Nesse momento o olhar sobre o livro se divide - o leitor precisa decidir o que ele está lendo, exatamente; em que registro "Partículas Elementares" se enquadra como linguagem literária. O tom dominante - pelo menos o que me pareceu o melhor no livro - é o da sátira, uma sátira demolidora que passa sobre a cultura dos anos 70 e seguintes como um rolo compressor. Todos os sinais da época aparecem ali, todas as atitudes e os comportamentos, todos os projetos e leituras - sob o olhar competente e impiedoso do narrador que organiza a lembrança daquele mundo. Tudo - exceto a alma, digamos assim, mas isso faz parte da sátira. A qualidade da sátira, por ser o império de um único ponto de vista, é diretamente proporcional à qualidade intelectual do satirista, à força crítica do seu impulso narrador e à coerência de sua visão de mundo. Sem esse centro, ela resvala facilmente para o sarcasmo, o ressentimento e a gratuidade. Não é o caso aqui - nas mãos de Houellebecq, o comportamento dos anos 70 ganha uma luminosidade hilariante, ridícula e cruel.
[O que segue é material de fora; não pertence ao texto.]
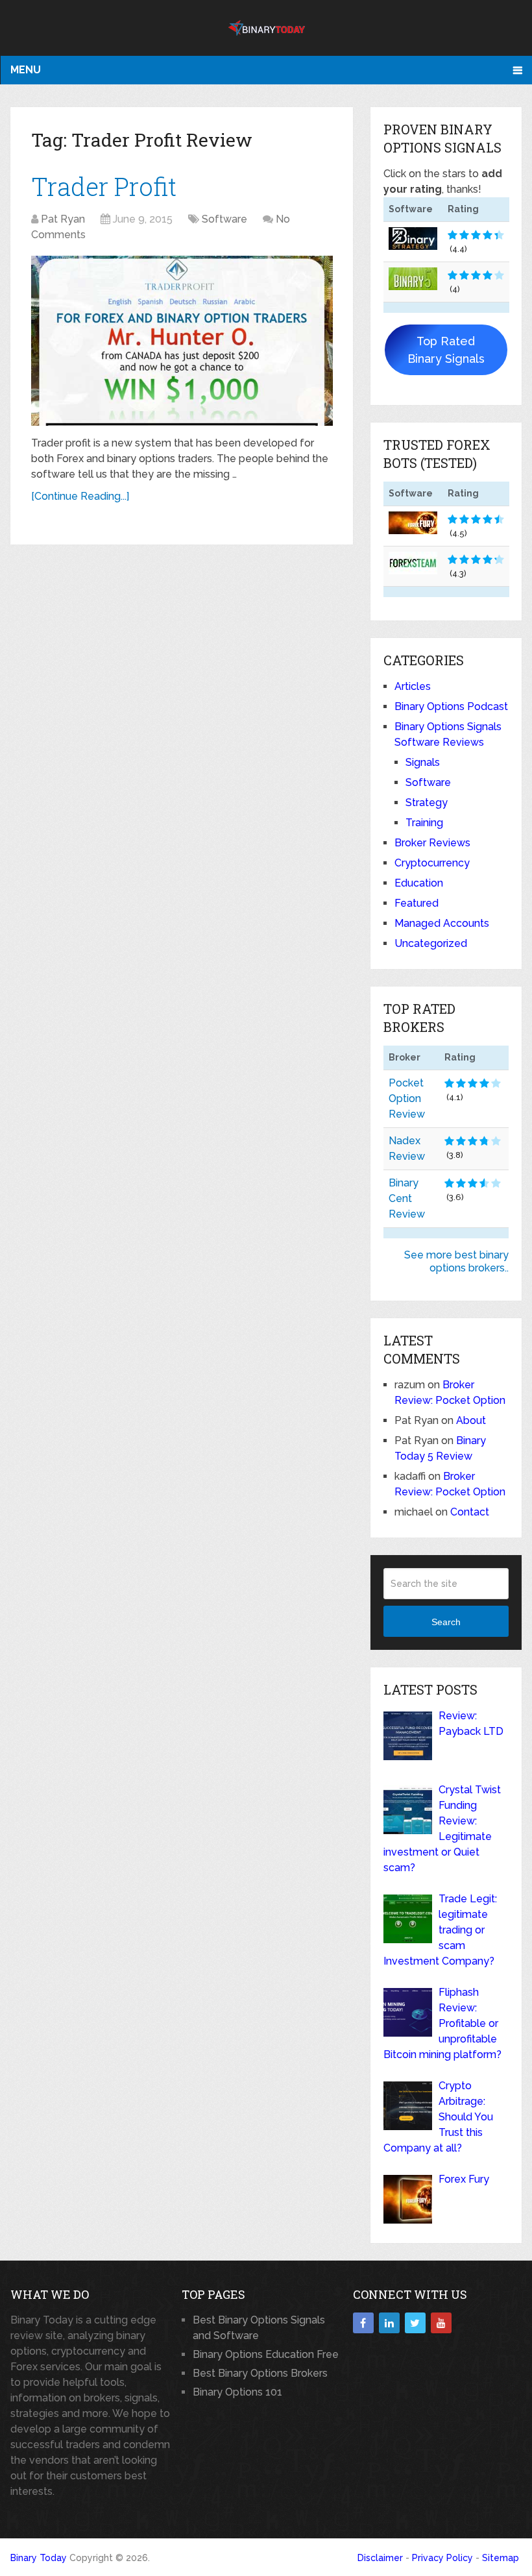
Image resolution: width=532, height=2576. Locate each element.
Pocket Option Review (407, 1098)
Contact (469, 1512)
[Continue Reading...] (80, 496)
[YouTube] (441, 2322)
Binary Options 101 (237, 2392)
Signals (422, 762)
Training (424, 822)
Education (418, 883)
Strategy (426, 802)
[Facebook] (363, 2322)
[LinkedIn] (389, 2322)
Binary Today (38, 2558)
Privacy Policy (442, 2558)
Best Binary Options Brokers (260, 2373)
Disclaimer (380, 2558)
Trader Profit (103, 186)
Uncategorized (430, 943)
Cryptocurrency (432, 863)
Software (224, 219)
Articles (412, 686)
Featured (416, 903)
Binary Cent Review (407, 1198)
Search (446, 1622)
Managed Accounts (441, 923)
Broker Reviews (432, 843)
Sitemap (500, 2558)
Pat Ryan (63, 219)
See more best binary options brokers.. (456, 1261)
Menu (25, 70)
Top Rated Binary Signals (446, 349)
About (471, 1420)
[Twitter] (415, 2322)
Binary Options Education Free (266, 2354)
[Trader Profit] (182, 341)
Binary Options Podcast (451, 706)
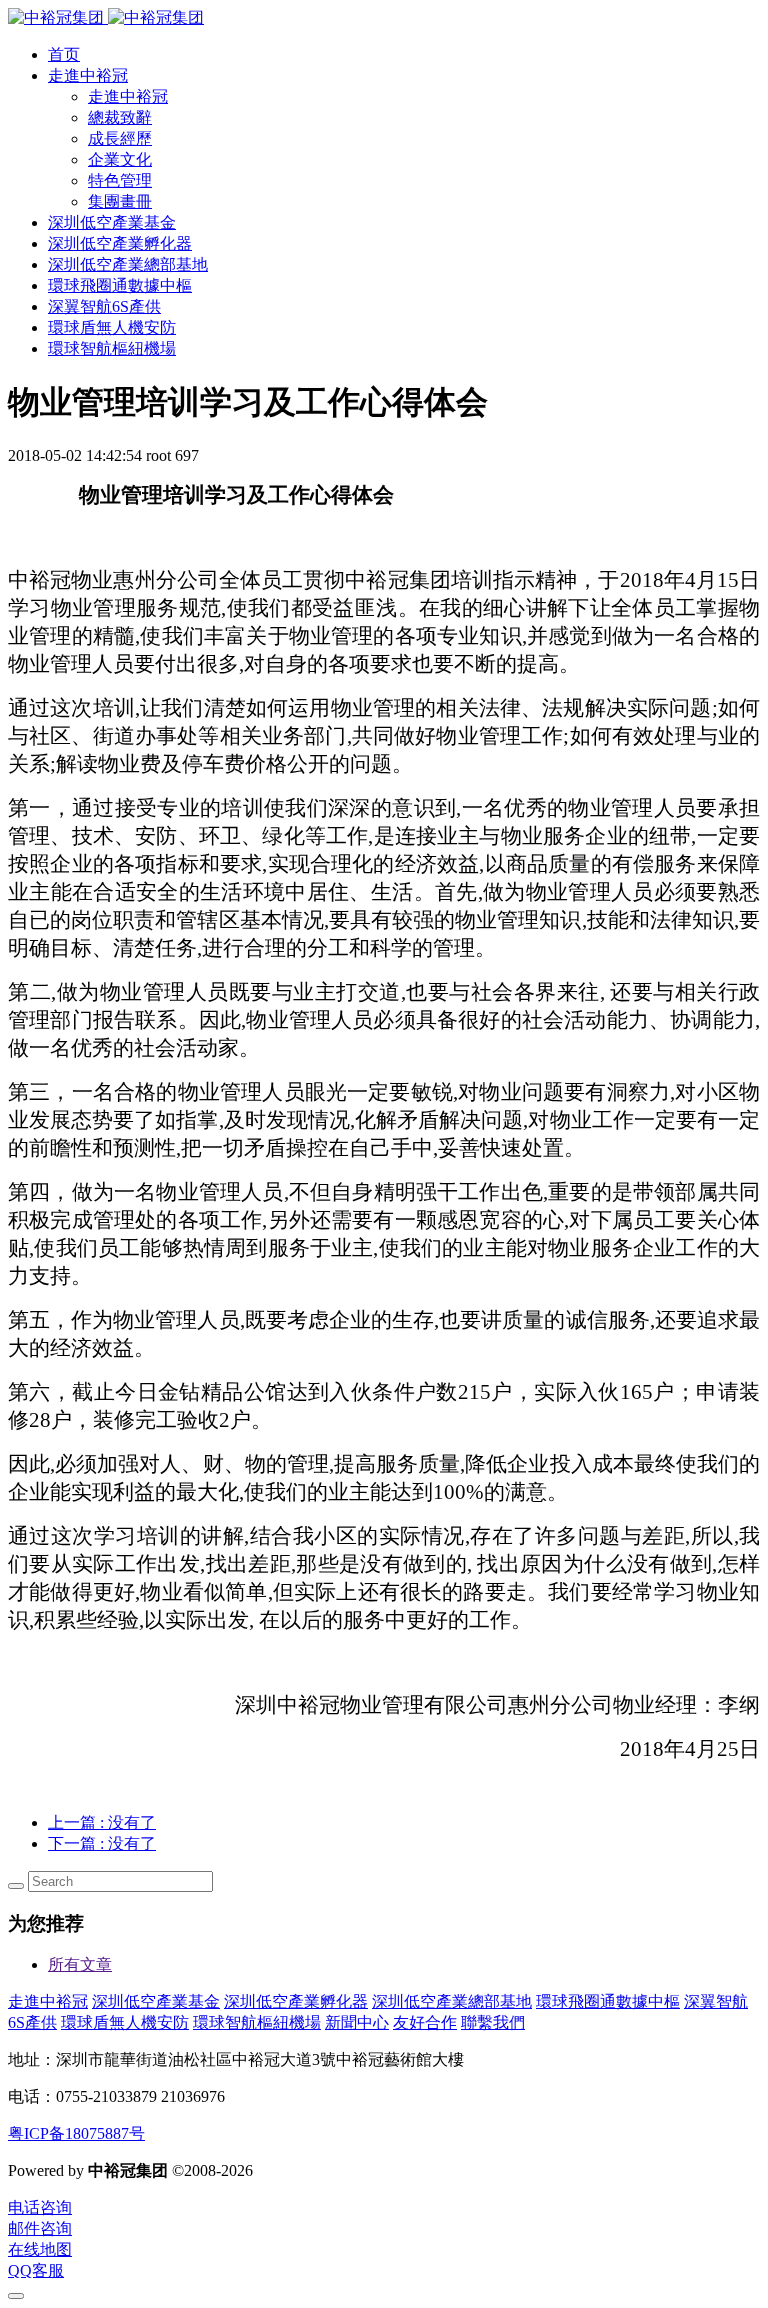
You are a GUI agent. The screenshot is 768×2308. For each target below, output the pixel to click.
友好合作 (425, 2022)
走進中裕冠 (48, 2001)
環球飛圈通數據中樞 (608, 2001)
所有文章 (80, 1964)
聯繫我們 (493, 2022)
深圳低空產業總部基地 (452, 2001)
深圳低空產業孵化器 (296, 2001)
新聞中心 (357, 2022)
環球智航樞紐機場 (257, 2022)
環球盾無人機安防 (125, 2022)
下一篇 (102, 1843)
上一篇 (102, 1822)
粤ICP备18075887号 (76, 2133)
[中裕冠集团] (106, 17)
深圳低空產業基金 (156, 2001)
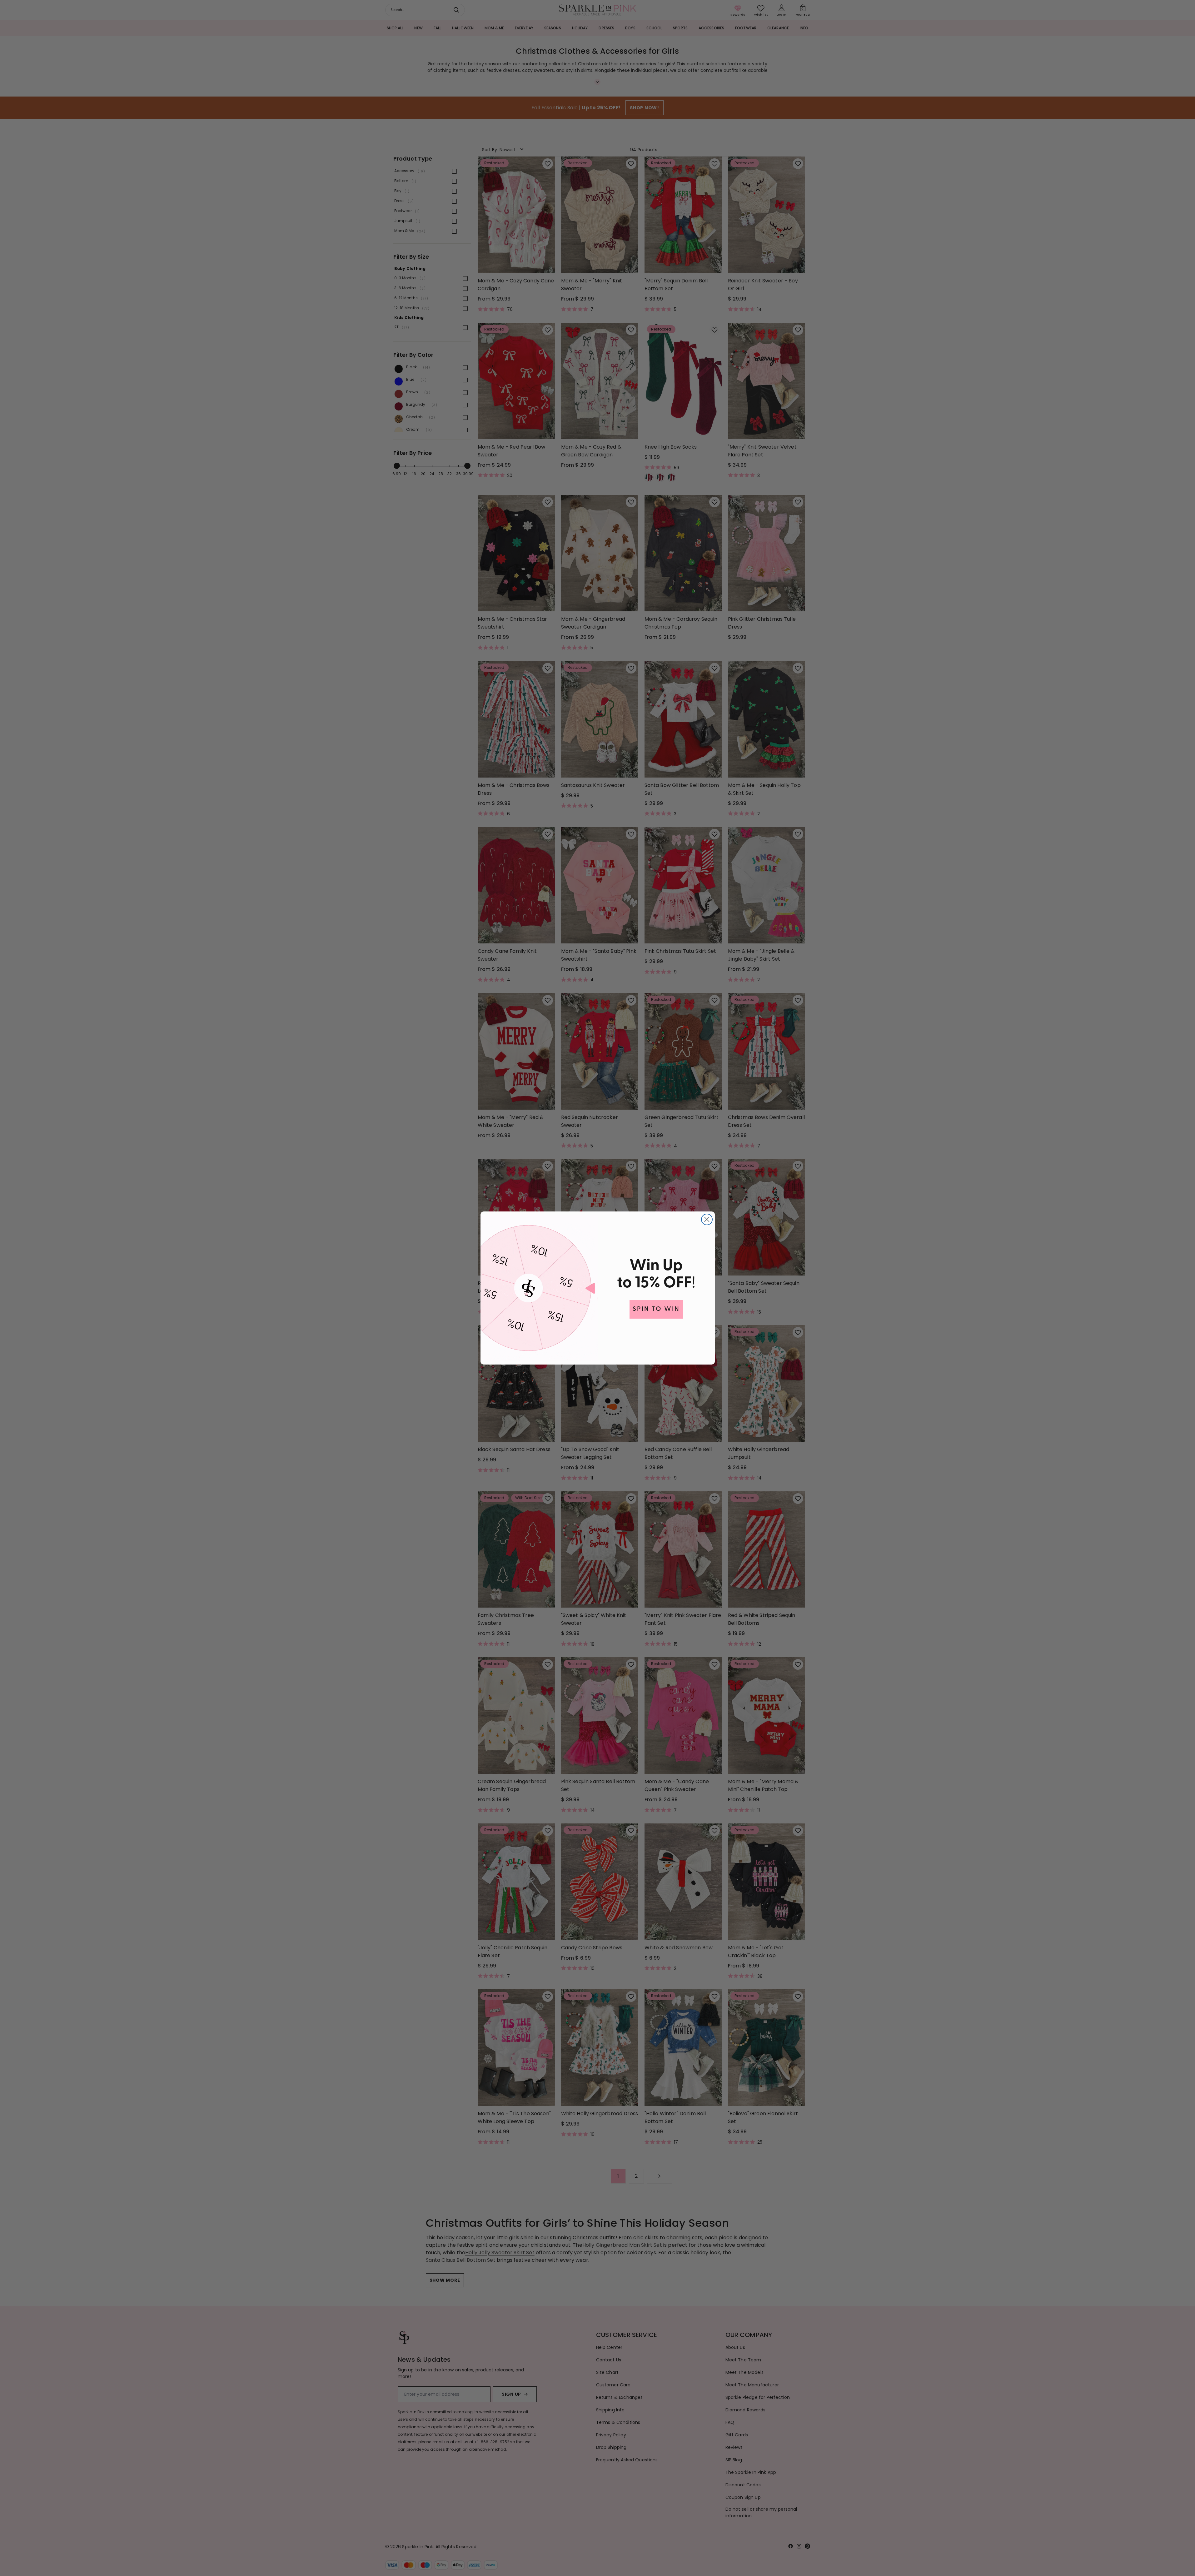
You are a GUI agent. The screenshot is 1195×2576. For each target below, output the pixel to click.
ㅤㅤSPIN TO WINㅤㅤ (656, 1309)
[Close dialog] (706, 1219)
Uma crueldade semelhante, digamos, à de Sinclair Lewis quando criou o seu Babbitt, o protótipo do pequeno-burguês rotariano fascinado pelos objetos de consumo e pelo lustro de seu automóvel, defensor da família, da moral e dos bons costumes, exatamente o modelo do ser mesquinho e desprezível que justificaria, décadas depois, romper com tudo, chutar o pau da barraca e tentar reconstruir um mundo capaz de criar alguma coisa melhor. Que foi o que se tentou fazer, a partir dos beatniks...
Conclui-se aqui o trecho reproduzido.